Next up was surfing! Hannah, Josh, and Adri decided to take surfing lessons from the famous Gary’s Surf School on Muizenberg beach. We all went along to cheer them on. What a fun beach town! We had breakfast at an open-air coffee shop called the Hang Ten Café, that is in the same building as the surf store. Great food, as we’ve had everywhere we’ve eaten in South Africa so far. Although service tends to be on the slow side everywhere, the taste, presentation, and selection of foods has been fantastic wherever we’ve eaten, from little cafés to higher-end restaurants. Most places accommodate food allergies well and we’ve found almond, oat, and coconut milk products available in most coffee shops and many restaurants.
Muizenberg is full of people learning to surf in the slightly warmer Indian Ocean waves. The beach is ideal for beginners with constant, small swells. There were so many people out there that it was a bit crowded, but not to the point of frustration. Besides, with so many learners, you’re just one of many, so the pressure to perform is lower! Hannah, Adri, and Josh all did great, popping up quickly and getting some nice rides. Their instructor kept them moving, so there was little rest time and they were pretty fatigued by the end of an hour-long lesson. For those who wished to continue practicing on their own, the company allowed an extra hour of surfing for a small fee.
After they changed and tried to rid themselves of the stale wetsuit smell, we headed out along the coast, passing through one quaint seaside town after another. The 3 things they all seemed to have in common were stores selling artwork, stores selling antiques/used furniture, and coffee shops.
We stopped off at Boulder Beach to see the penguin colony and cool off in the water. We parked and then hiked along the rocks, past some little beaches, then along a boardwalk to the park entrance. Although most everything in South Africa is a bargain for Americans right now, we found the foreigner price for the National parks to be way too high. We had already seen a bunch of penguins at the free beach, so we voted to skip the 160 rand entry fee ($(10.15 at the time) and go back to swim a bit in the cove.
Ready for lunch, we found another beautiful restaurant perched along the coastline with perfect views, called The Black Marlin at Miller’s Point.

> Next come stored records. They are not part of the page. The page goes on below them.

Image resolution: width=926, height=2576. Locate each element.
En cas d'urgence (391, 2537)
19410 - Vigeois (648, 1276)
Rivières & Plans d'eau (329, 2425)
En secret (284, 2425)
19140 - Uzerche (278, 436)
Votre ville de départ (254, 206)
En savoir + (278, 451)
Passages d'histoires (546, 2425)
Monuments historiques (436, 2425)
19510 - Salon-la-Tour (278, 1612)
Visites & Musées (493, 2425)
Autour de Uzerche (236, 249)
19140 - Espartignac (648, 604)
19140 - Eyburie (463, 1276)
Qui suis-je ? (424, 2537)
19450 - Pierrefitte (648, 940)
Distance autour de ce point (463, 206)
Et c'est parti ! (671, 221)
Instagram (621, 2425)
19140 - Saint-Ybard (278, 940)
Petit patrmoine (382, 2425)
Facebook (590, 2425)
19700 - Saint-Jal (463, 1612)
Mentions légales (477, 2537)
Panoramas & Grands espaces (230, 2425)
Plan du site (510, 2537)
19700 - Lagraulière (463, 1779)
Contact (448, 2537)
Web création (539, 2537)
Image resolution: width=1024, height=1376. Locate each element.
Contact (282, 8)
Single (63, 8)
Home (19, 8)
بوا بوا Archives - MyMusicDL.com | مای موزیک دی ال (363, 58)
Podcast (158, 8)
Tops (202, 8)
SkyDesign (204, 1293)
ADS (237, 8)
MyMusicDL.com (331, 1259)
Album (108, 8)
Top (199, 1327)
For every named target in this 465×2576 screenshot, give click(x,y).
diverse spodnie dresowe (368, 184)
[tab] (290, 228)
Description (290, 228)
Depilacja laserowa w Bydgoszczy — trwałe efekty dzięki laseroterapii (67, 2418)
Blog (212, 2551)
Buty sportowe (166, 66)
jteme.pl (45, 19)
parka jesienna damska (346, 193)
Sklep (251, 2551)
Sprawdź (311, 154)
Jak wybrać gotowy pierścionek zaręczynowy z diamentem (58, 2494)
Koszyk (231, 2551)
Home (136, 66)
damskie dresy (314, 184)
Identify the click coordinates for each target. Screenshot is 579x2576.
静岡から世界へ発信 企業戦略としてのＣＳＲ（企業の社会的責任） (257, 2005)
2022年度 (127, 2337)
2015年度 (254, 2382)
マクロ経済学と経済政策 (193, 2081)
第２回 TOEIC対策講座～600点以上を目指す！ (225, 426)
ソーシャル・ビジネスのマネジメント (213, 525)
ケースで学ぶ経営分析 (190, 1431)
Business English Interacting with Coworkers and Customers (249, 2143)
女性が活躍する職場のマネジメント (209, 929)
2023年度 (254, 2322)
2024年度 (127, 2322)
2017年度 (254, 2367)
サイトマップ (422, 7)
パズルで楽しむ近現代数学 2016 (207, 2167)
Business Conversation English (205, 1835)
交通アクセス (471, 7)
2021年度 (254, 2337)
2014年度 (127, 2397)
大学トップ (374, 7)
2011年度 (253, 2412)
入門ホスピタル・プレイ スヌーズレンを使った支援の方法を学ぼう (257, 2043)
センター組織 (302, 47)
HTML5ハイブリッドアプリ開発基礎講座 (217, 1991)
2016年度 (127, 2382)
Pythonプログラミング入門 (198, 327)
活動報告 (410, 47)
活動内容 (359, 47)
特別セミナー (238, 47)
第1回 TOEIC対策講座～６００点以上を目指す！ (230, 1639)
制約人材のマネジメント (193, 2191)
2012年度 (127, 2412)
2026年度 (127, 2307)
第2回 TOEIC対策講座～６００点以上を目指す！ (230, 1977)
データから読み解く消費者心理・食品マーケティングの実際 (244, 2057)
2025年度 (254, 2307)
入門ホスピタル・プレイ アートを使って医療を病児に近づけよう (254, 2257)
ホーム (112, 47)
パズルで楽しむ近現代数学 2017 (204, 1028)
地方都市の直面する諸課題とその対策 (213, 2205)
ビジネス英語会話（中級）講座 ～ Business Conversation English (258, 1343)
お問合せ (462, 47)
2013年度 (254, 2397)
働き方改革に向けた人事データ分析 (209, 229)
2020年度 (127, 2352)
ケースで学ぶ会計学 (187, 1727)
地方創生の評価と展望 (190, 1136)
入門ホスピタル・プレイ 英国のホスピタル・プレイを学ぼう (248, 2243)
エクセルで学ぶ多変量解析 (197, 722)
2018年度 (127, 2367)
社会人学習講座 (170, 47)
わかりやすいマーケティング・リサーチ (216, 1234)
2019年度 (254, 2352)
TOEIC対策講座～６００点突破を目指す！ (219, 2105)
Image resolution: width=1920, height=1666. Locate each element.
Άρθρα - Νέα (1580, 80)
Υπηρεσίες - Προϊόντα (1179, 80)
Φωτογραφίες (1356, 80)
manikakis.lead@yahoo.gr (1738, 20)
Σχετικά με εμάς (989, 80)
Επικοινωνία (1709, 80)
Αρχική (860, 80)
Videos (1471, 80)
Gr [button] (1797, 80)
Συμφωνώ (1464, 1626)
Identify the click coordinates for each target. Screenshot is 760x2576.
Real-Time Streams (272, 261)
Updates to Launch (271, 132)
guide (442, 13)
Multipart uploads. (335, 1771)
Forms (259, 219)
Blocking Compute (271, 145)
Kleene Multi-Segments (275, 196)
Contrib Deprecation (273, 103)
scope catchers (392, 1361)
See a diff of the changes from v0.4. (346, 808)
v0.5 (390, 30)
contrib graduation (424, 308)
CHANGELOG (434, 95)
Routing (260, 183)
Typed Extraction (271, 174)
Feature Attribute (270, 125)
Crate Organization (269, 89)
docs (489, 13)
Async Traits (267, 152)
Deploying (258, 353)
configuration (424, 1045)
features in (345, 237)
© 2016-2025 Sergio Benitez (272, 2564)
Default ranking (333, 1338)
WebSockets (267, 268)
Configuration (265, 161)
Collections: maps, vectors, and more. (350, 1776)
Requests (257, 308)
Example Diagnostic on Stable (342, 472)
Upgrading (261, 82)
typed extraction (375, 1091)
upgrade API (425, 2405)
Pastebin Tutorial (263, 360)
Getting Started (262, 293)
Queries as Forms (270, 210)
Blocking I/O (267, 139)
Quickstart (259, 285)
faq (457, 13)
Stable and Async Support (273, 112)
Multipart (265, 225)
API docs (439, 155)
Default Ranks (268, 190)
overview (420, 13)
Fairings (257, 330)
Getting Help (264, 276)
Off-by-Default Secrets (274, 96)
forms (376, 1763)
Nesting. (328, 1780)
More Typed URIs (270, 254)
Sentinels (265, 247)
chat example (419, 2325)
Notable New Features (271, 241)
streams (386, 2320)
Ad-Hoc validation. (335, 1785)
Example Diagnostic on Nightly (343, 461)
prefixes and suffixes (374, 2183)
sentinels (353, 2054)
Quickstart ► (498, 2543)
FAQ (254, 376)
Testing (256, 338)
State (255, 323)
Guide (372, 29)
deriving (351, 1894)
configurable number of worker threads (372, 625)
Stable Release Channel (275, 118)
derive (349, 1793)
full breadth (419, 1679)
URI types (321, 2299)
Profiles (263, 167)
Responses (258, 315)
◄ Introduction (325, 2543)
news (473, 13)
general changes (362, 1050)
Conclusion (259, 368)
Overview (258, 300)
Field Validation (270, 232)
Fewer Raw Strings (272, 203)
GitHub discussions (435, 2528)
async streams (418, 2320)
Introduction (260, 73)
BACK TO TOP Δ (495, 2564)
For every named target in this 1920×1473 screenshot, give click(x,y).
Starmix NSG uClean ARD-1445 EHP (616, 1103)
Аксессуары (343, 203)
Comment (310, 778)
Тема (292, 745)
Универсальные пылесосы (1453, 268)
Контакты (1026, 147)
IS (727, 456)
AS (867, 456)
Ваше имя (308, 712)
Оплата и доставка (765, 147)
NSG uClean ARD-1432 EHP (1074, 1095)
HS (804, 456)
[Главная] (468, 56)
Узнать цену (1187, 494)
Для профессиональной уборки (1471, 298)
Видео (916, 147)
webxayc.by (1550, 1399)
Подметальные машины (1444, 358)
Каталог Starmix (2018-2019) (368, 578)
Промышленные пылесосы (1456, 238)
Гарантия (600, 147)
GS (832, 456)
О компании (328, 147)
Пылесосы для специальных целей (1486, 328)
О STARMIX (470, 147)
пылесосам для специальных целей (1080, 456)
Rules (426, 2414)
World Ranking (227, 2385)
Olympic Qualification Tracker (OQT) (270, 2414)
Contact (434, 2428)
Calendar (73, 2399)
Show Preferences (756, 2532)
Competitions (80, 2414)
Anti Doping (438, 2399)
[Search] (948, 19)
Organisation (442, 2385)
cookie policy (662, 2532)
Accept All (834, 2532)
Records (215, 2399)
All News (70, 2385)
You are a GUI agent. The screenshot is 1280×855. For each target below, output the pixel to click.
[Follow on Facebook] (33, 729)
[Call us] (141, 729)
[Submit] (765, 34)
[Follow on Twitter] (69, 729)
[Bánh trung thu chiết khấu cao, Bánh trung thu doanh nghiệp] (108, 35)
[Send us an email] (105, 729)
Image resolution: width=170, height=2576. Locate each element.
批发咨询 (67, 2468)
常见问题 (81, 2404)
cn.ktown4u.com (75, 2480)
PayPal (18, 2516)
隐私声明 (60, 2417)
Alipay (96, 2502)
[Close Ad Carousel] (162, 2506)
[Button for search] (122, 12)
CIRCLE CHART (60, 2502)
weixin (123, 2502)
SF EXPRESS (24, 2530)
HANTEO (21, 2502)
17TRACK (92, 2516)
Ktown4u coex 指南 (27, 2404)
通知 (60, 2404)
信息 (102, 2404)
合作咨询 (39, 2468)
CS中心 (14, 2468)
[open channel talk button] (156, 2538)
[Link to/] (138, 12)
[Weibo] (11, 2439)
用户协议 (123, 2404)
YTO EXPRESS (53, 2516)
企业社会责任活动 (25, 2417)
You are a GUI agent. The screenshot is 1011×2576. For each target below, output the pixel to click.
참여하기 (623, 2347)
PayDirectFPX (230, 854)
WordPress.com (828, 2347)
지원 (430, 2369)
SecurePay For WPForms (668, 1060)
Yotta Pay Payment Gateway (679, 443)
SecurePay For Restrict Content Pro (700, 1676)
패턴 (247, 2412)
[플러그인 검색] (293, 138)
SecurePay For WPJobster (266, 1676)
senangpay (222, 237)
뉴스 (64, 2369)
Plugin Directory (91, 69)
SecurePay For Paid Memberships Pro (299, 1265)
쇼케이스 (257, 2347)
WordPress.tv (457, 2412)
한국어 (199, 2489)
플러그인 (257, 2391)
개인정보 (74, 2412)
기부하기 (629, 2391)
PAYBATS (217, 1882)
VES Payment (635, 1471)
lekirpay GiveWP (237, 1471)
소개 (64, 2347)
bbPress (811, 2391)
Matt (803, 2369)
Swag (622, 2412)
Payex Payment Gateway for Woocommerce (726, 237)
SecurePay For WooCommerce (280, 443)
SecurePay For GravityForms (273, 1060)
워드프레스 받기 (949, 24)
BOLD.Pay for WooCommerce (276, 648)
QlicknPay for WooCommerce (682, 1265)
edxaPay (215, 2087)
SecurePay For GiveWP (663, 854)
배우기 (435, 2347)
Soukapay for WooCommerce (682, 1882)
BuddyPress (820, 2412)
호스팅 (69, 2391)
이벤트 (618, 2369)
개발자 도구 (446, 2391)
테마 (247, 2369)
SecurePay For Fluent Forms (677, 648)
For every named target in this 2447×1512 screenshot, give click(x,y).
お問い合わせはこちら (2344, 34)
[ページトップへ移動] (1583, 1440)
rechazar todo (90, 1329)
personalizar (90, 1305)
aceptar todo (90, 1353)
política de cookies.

From there, we headed out to Cape Point, also part of Table Mountain National Park. We intended to visit the Cape Point lighthouse and see the ship graveyard along this treacherous point. However, when we got to the entrance, the per person fee of 320 rand ($20.35) was again more than most of our group wanted to spend. I’m not sure if we made the right call turning around and missing that one or not, but when traveling with a sizable family group, you often have to make compromises. So we headed back home, enjoying yet more gorgeous coastal views.
That night’s blackout started in the late afternoon and lasted until 8 pm, so eating in wasn’t much of an option. Thankfully, we had so many great restaurants within a 10-minute walk of our house, eating out was simple and enjoyable. That evening, there were so many people walking around since it was a Saturday night, that we decided to walk back rather then Uber. We had no problems at all as a large group, but 2 of our group stayed out a little later and had a few uncomfortable moments returning.